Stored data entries
....

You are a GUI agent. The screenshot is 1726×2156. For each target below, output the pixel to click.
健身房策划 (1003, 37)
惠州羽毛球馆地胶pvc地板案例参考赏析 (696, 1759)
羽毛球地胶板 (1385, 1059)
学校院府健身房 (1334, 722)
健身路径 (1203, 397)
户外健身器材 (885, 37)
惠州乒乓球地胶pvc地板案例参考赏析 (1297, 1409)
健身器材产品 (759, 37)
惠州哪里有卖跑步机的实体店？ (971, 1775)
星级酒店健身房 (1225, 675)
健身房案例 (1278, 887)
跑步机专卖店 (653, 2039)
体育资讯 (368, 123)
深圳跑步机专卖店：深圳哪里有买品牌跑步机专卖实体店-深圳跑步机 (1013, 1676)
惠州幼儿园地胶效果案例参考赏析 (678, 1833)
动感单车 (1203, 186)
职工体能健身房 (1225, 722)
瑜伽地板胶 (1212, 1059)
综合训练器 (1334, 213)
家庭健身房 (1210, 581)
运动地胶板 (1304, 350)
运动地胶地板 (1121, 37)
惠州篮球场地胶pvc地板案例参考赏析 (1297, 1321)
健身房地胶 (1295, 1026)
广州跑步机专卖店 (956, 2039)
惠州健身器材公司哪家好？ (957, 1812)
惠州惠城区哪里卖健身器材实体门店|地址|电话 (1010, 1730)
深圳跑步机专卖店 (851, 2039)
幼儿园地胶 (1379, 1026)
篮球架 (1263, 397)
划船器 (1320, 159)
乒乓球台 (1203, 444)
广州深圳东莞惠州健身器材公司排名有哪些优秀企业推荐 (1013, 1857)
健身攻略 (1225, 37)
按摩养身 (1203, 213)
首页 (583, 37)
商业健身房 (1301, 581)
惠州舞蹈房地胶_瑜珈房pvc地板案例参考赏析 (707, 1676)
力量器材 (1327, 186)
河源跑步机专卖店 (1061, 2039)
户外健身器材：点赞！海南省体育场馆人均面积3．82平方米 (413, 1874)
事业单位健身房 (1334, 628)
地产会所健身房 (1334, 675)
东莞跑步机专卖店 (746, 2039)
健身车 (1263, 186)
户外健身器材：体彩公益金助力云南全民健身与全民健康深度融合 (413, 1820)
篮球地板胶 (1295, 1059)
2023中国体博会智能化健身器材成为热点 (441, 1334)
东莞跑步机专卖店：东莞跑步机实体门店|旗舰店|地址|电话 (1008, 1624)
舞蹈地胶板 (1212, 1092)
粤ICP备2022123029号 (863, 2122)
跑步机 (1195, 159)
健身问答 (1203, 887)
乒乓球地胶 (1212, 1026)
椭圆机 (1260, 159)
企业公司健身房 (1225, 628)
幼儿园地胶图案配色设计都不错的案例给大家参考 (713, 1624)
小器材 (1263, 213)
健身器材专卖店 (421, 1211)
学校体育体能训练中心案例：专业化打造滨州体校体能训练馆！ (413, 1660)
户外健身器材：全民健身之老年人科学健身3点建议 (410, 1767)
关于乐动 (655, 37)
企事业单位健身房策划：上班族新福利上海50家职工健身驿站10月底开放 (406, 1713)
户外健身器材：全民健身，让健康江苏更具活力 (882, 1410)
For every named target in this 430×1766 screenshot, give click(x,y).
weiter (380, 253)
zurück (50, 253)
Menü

....

- Required work:
In the entries above, restate word for word the lines between the one holding "学校院府健身房 (1334, 722)" and the one holding "惠州幼儿园地胶效果案例参考赏析 (678, 1833)", inclusive, and nothing besides.

- Solution to this task:
学校院府健身房 (1334, 722)
健身路径 (1203, 397)
户外健身器材 (885, 37)
惠州乒乓球地胶pvc地板案例参考赏析 (1297, 1409)
健身器材产品 (759, 37)
惠州哪里有卖跑步机的实体店？ (971, 1775)
星级酒店健身房 (1225, 675)
健身房案例 (1278, 887)
跑步机专卖店 (653, 2039)
体育资讯 (368, 123)
深圳跑步机专卖店：深圳哪里有买品牌跑步机专卖实体店-深圳跑步机 (1013, 1676)
惠州幼儿园地胶效果案例参考赏析 (678, 1833)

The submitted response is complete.